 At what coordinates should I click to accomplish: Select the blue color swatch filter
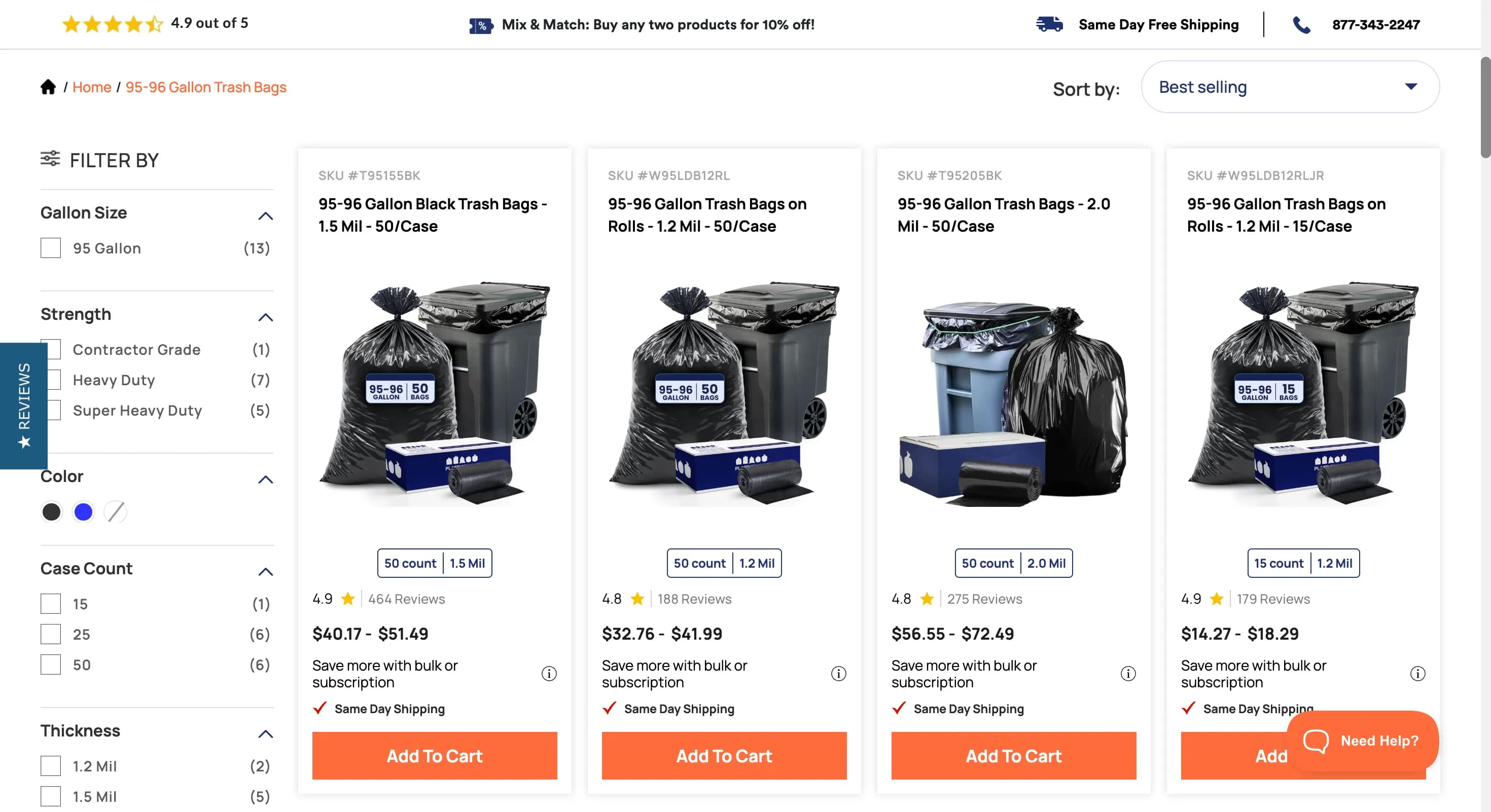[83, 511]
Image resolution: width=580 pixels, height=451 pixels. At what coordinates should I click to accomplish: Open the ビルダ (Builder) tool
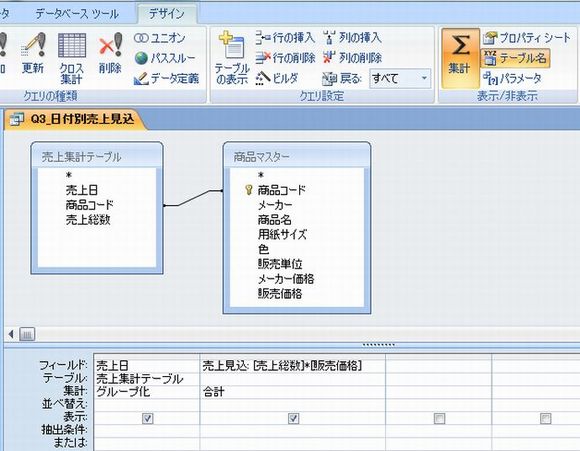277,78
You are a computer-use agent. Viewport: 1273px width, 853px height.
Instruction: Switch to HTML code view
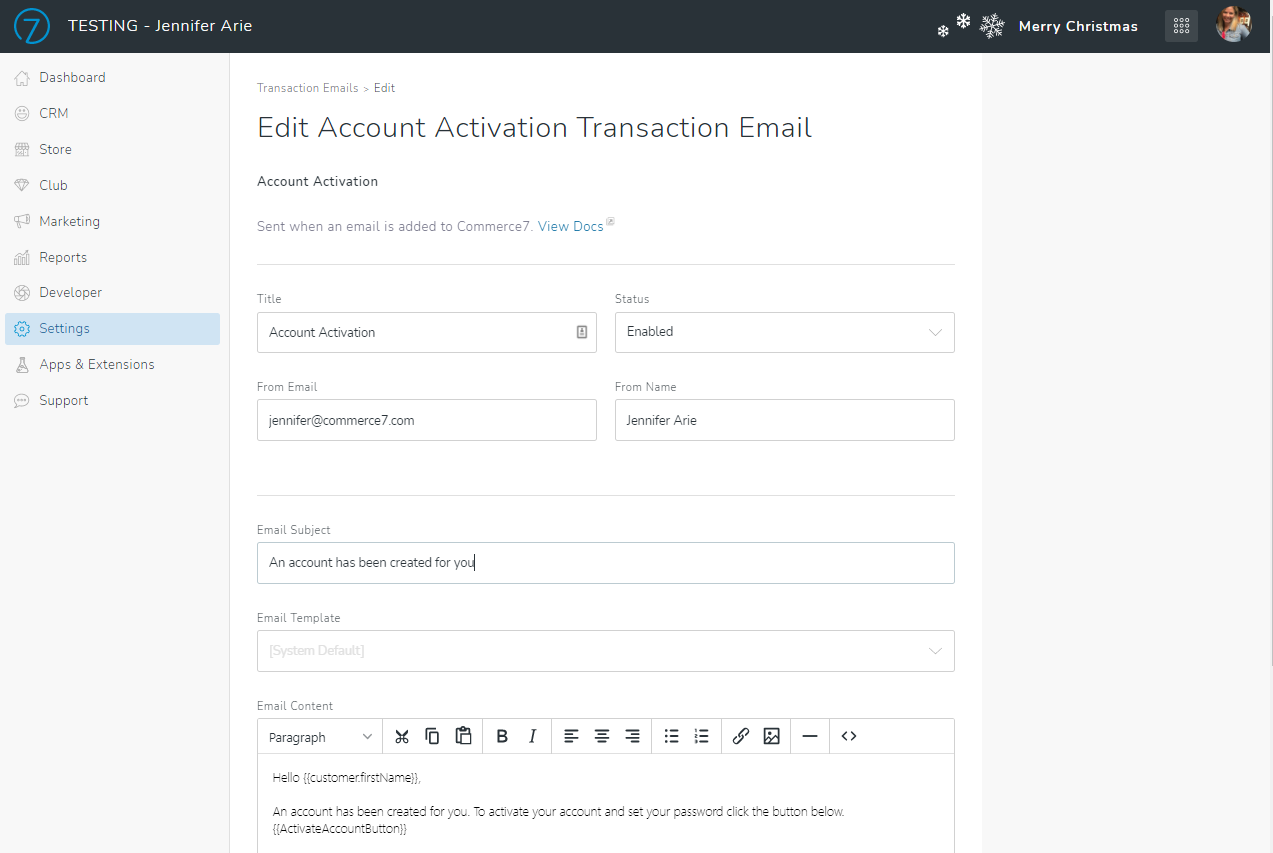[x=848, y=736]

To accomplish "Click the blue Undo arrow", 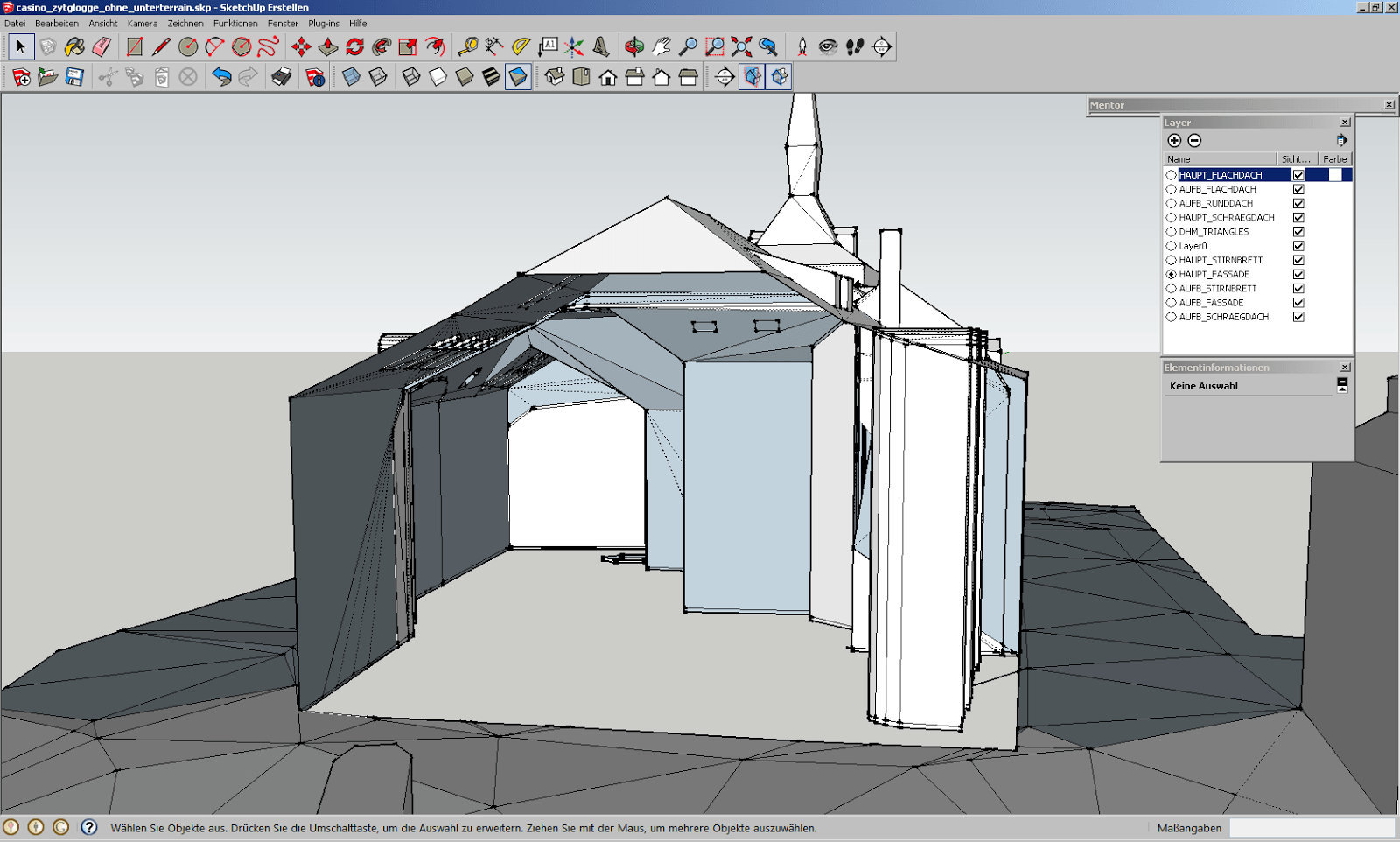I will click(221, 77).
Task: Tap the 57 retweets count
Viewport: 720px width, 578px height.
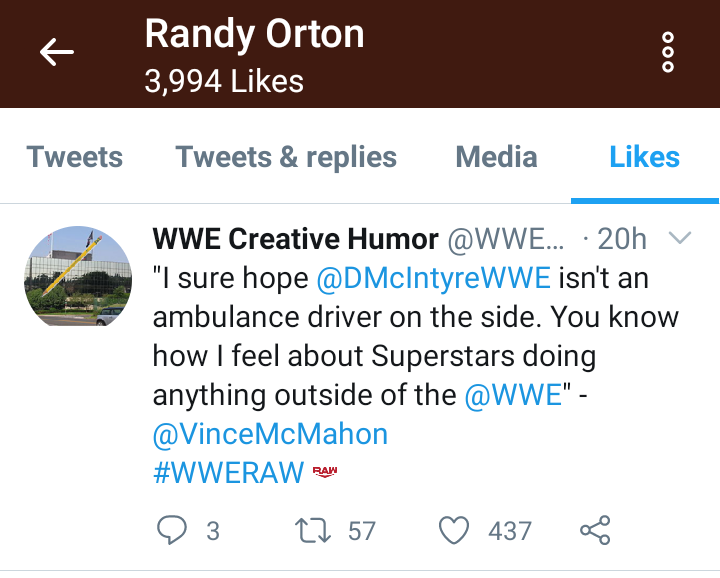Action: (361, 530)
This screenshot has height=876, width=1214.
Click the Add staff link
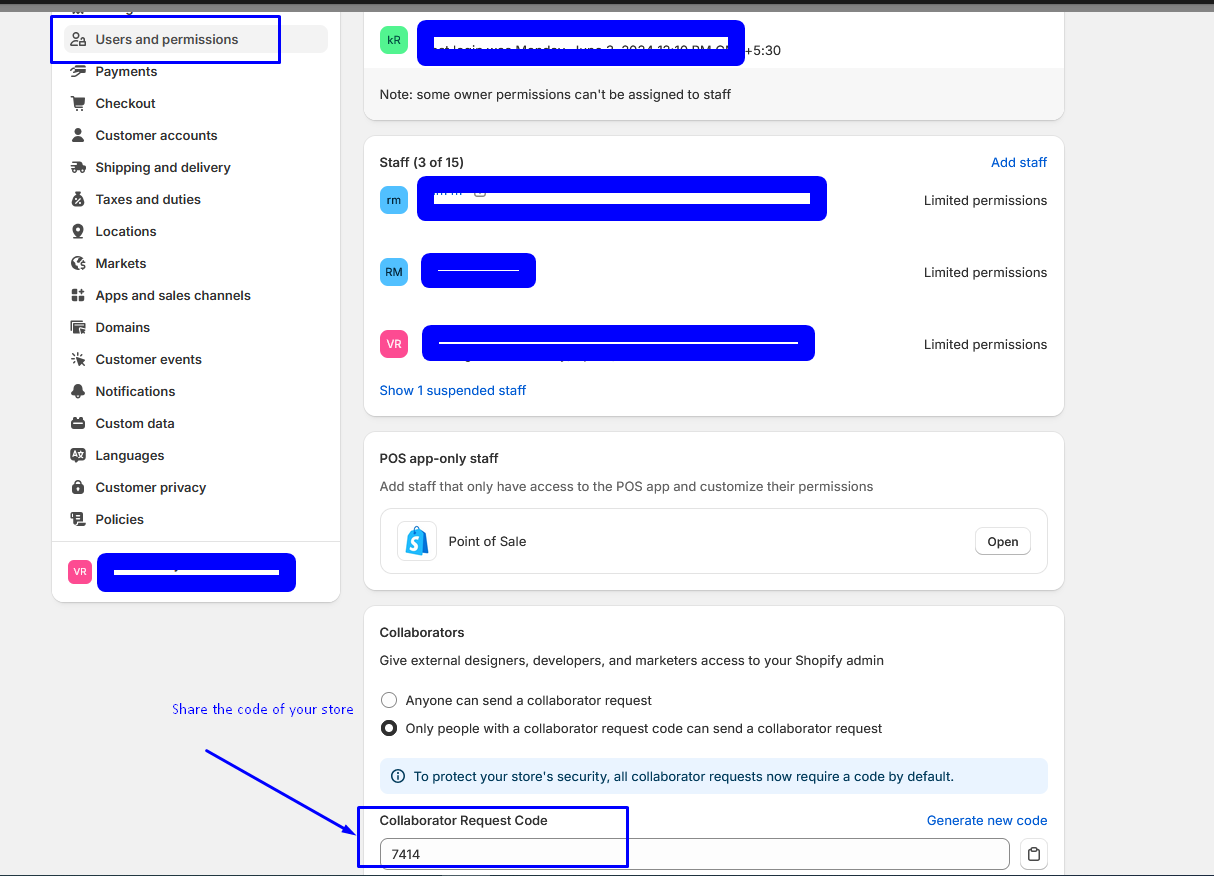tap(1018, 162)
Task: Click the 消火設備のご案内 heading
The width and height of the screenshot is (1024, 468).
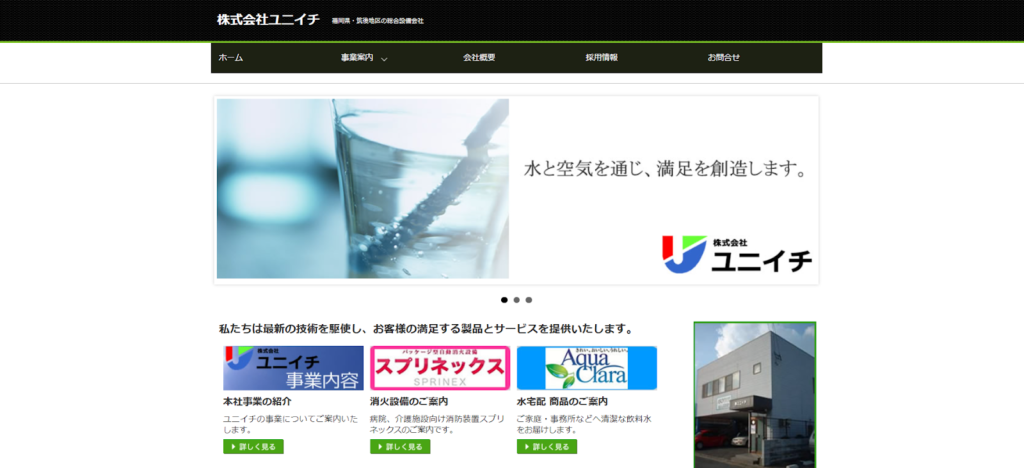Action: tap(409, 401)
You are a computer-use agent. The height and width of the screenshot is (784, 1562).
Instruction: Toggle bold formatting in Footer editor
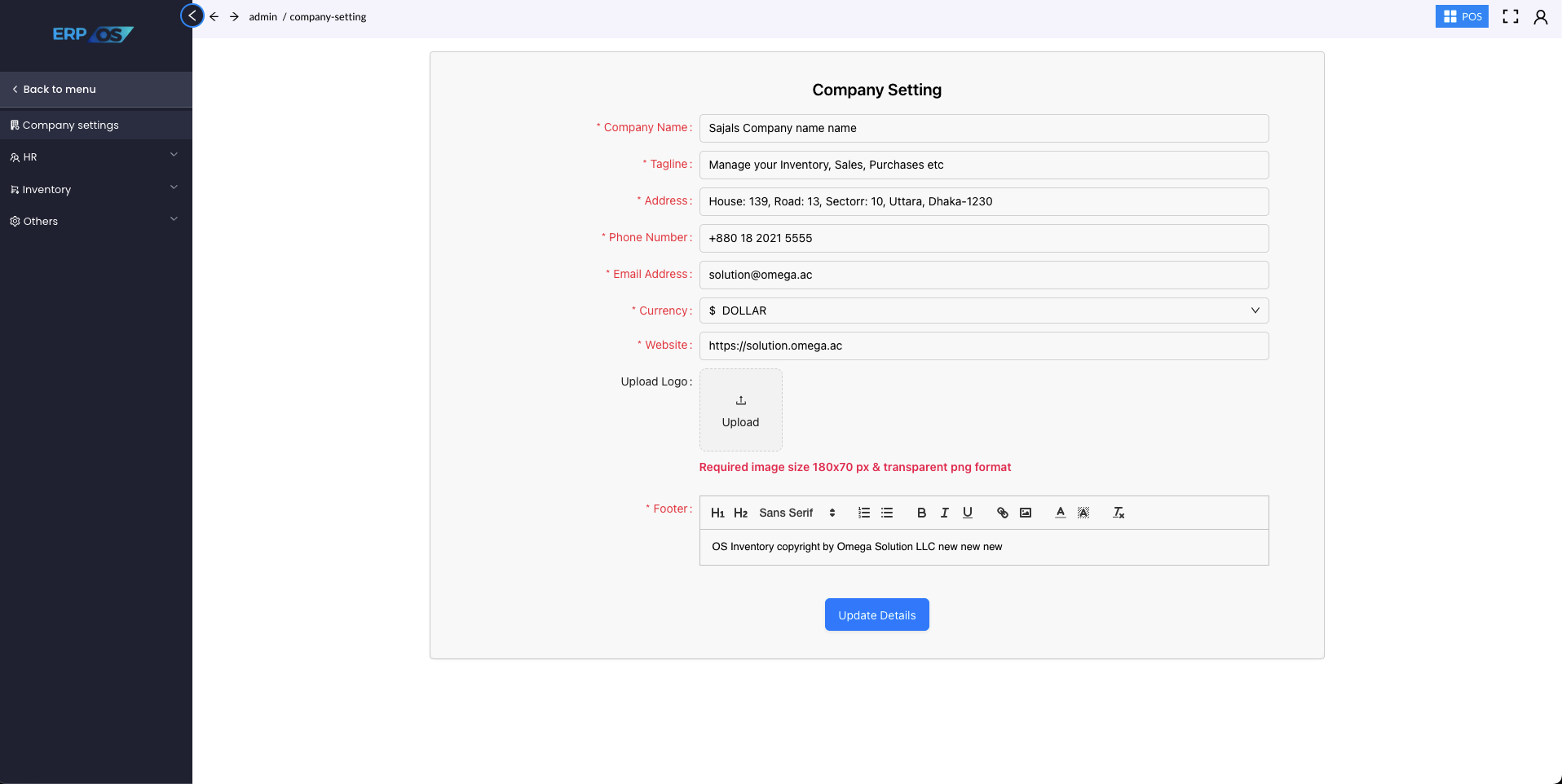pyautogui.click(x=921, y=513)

- _What the exercise asks_
Reproduce verbatim the stretch from the line containing "You are a computer-use agent. The" through the end of the items, omitting the pictures.

- _Result of this task_
You are a computer-use agent. The height and width of the screenshot is (784, 1562).
Instruction: Toggle bold formatting in Footer editor
pyautogui.click(x=921, y=513)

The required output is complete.